Zeynep KÖSTELOĞLU Dr. Öğretim Üyesi
Eskişehir Osmangazi Üniversitesi, İnsan ve Toplum Bilimleri Fakültesi,Karşılaştırmalı Edebiyat Bölümü,
Türk Lehçeleri ve Edebiyatları Anabilim Dalı, Eskişehir, Türkiye
Orcid id: 0000-0002-0753-1811
Abstract. Depending on the developments and changes, the child as a concept has been redefined in
each period and its content has been detailed. Children's literature covers a long process that starts from the
birth. The learning process, which begins in the preschool period, passes to a different level with the child's
learning to read and write, thus forming the basis of literacy. A large part of the acquired knowledge is provided
by the continuity of the reading habit. For this reason, the role of children's literature in the development of the
child's imagination and becoming a productive individual in the future is undeniable. During childhood, the
intelligence of the individual develops rapidly, and during this development process, literary works that are
suitable for the child, that will develop their imagination and increase their vocabulary are needed. These books
should be suitable for the age of the child, affect the emotions and thoughts positively, and provide the child
with love of books. “suitability for children”, “child reality” and “children's point of view” are the sine qua
non of children's literature.
Sevim Ak is one of the authors who contributed the most to children's literature in Turkey. Reyhan
Yusifgizi is one of the well-known Azerbaijani children and youth literature writers. In this study, "Vanilla
Scented Letters" and "Aysu", which are the works of children's literature of both contemporary women writers,
will be evaluated comparatively in terms of the principle of suitability for children.

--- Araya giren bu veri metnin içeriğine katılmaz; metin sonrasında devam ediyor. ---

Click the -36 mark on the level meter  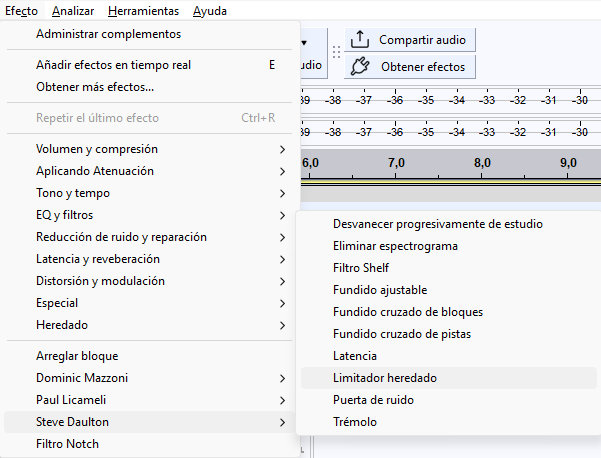click(x=395, y=100)
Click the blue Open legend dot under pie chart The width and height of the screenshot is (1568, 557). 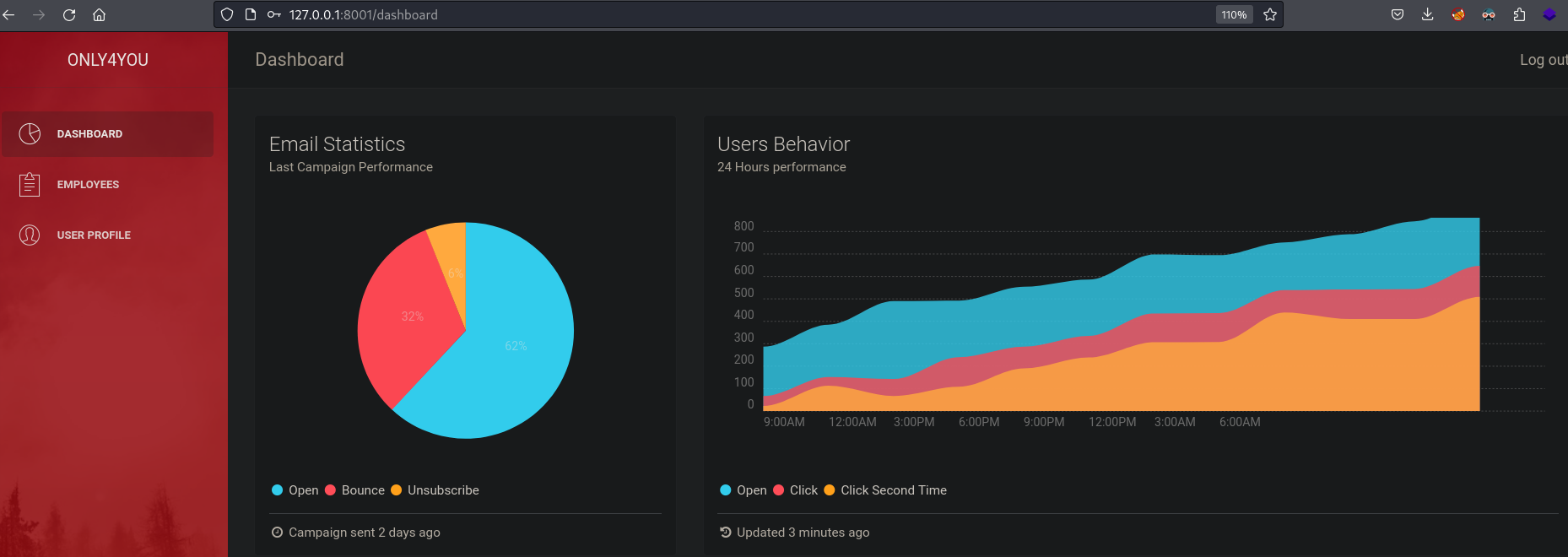click(277, 490)
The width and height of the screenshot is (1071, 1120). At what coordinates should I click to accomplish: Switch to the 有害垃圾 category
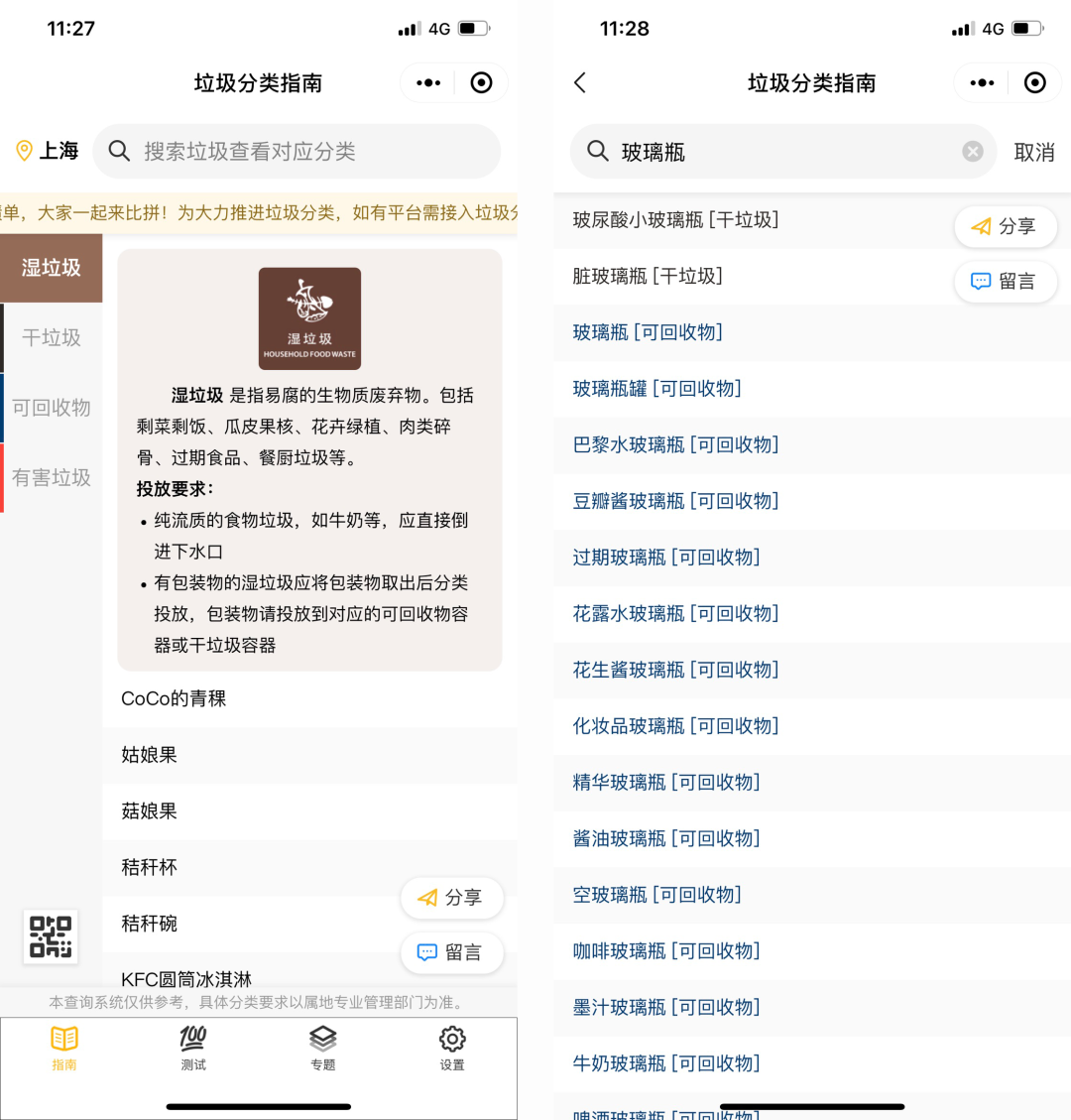[x=52, y=478]
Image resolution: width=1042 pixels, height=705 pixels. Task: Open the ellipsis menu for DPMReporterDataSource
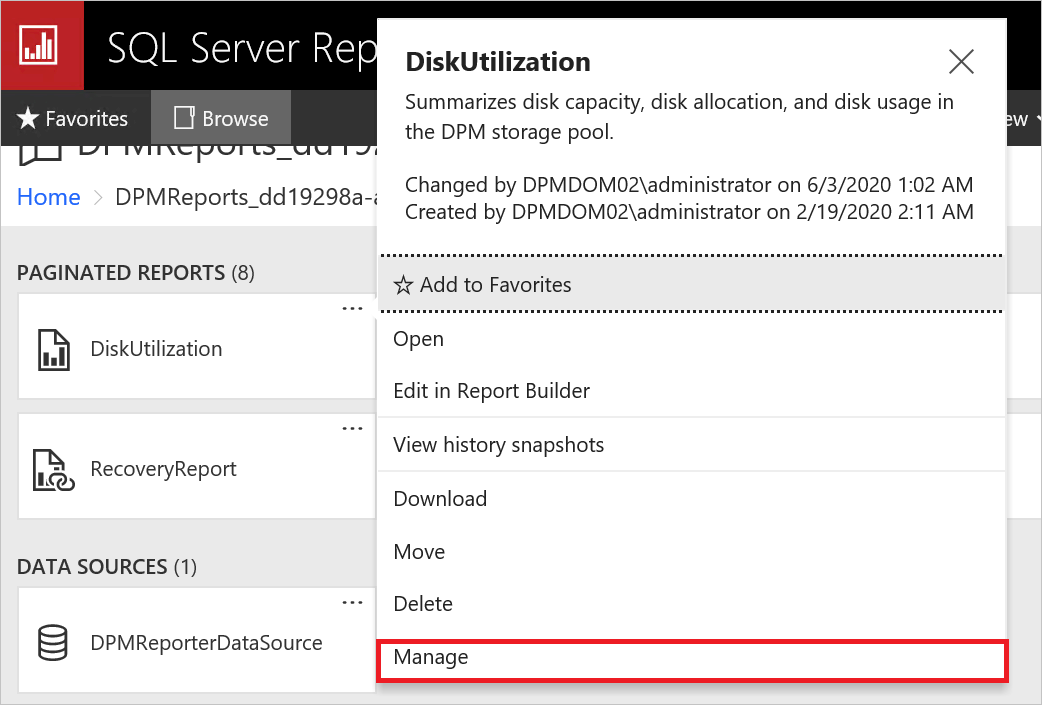pos(352,602)
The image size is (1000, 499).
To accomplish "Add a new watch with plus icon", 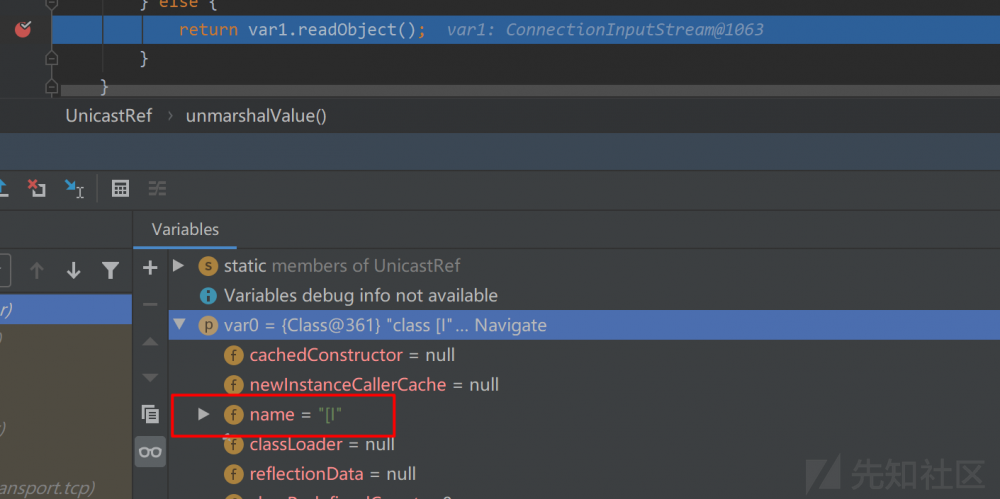I will 150,267.
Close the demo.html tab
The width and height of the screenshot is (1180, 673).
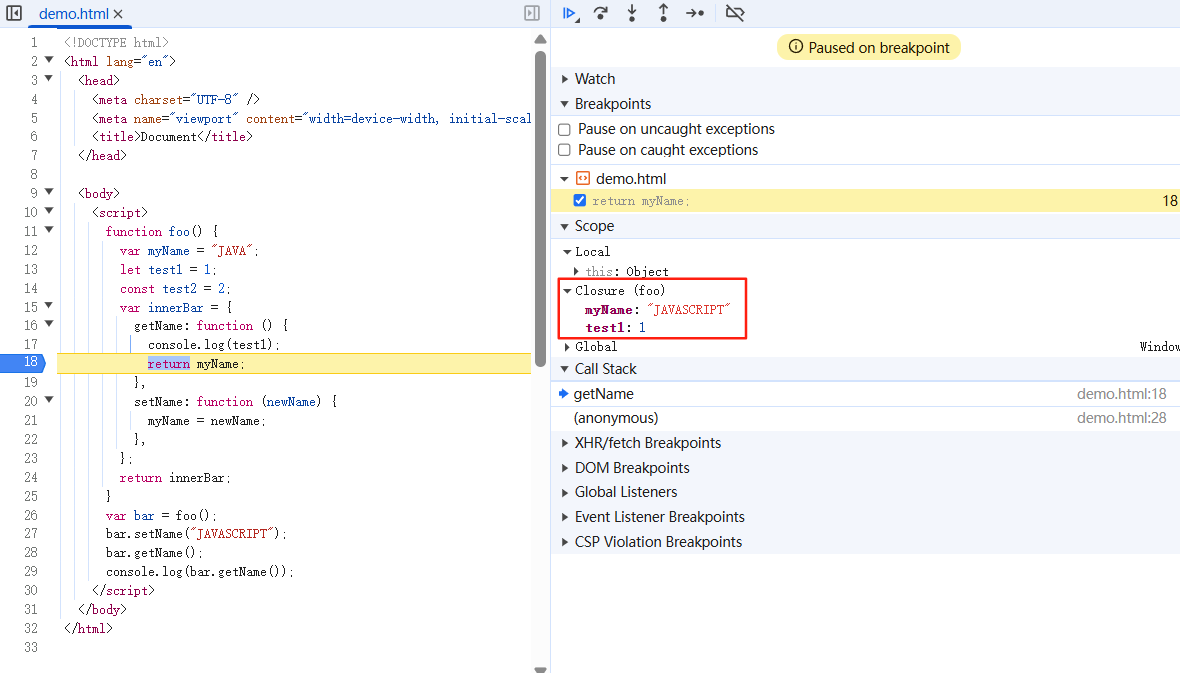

Keywords: Turkish children's literature, Azerbaijani children's literature, Vanilla Scented Letters,
Aysu, Suitability for Children Principle
GİRİŞ Çocuk, bilindiği gibi uzun yüzyıllar üzerinde durulmayan bir kavram olarak karşımıza çıkar. Çocuk
dünya genelindeki bütün toplumlar için farklı amaçlarla dünyaya getirilmiş ve gerek ebeveynlerinin gerek
içinde bulunduğu toplumun değer yargıları bağlamında büyütülmüş bir birey olarak görülür. Özellikle çocuk,
soyun devamı veya yaşlılıkta/ ihtiyaç durumunda kendilerine bakabilecek hazırda bulunan bir kişi olarak
düşünülmüştür.
Türk dünyasına ait toplumlara bakıldığında çocuk konusunun edebiyat alanında çok fazla ele
alınmadığı görülür. Özellikle modern çocuk anlayışına kadar çocuk üzerine yapılmış çalışmaların azlığı dikkat
çeker. Bunun nedeni Türk toplumlarının daha çok atlı-göçebe kültürü ile yaşaması, çocukların sözlü edebiyat
ürünleri olan masal, ninni, destan gibi türlerle beslenmesi ve yazıya geçişin belli bir zaman sürecinden sonra
gerçekleşmesidir. Yerleşik düzene geçişin ardından modern anlamda çocuğa ait bir edebiyat alanının var olma
fikri de onsekizinci yüzyılı bulur. Bu zaman dilimine kadar çocuk edebiyatı alanında yapılan çalışmaların
azlığı çocuğa değer verilmediği anlamına gelmemelidir. Genel olarak bakıldığında Türklerin gerek toplumda
gerek aile içinde çocuğa bir saygınlık duyduğu bilinir. Ön Türk kültüründe
anaerkil bir toplum olarak yaşayan Orta Asya Türkler’inde çocuk ve kadın önemli bir değerdir ve kadın karar vericiler arasında önde yer alır (Neydim, 2019: 25).
Çalışmanın amacı, biri Türk diğeri Azerbaycan çocuk ve gençlik edebiyatına ait olan iki kadın yazar
tarafından kaleme alınmış iki çocuk ve gençlik edebiyatı eserini çocuk gerçekliği bağlamında karşılaştırmalı
edebiyat biliminin verileri ışığında değerlendirmektir. Çağdaş çocuk ve gençlik edebiyatı yazarlarından Sevim
Ak’ın “Vanilya Kokulu Mektuplar” eseri ile Reyhan Yusifqızı’na ait “Aysu” adlı eserin çocuğa görelik ilkeleri
bağlamında karşılaştırmalı olarak ele alınması çalışmanın sınırlılığını oluşturmakla birlikte Türk Dünyası
edebiyatına katkı sağlayacağı düşünülmektedir.